Why is this equivalent? So what I am basically asking is the following:
Why is $(-1)^{\frac{3(p-1)}{2}} = 1$ equivalent to $p\equiv 1\bmod 4$?
And $(-1)^{\frac{3(p-1)}{2}} = -1$ equivalent to $p\equiv -1\bmod 4$?


$$(-1)^n\equiv\begin{cases} \hphantom{-}1 & \text{if }n\equiv 0\bmod 2\\ -1 & \text{if }n\equiv 1\bmod 2 \end{cases}$$ Since $p$ is odd, we know that $p-1$ is even, so $\frac{p-1}{2}$ is an integer.

By definition, $\frac{p-1}{2}\equiv 0\bmod 2$ if and only if $\frac{p-1}{2}=2x$ for some integer $x$, which is equivalent to saying $p=4x+1$ for some integer $x$, which by definition is equivalent to $p\equiv 1\bmod 4$.

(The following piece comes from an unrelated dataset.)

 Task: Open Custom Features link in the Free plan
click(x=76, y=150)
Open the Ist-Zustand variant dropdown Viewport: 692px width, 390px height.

Similarly, $\frac{p-1}{2}\equiv 1\bmod 2\iff p\equiv 3\bmod 4$.

Now observe that $$(-1)^{\tfrac{3(p-1)}{2}}=\left((-1)^3\right)^{\tfrac{p-1}{2}}=(-1)^{\tfrac{p-1}{2}}=\begin{cases} \hphantom{-}1 & \text{if }\frac{p-1}{2}\equiv 0\bmod 2\\ -1 & \text{if }\frac{p-1}{2}\equiv 1\bmod 2 \end{cases}=\begin{cases} \hphantom{-}1 & \text{if }p\equiv 1\bmod 4\\ -1 & \text{if }p\equiv 3\bmod 4 \end{cases}$$


If $p=4k+1$, then $(-1)^{3(p-1)/2}=(-1)^{6k}=1$.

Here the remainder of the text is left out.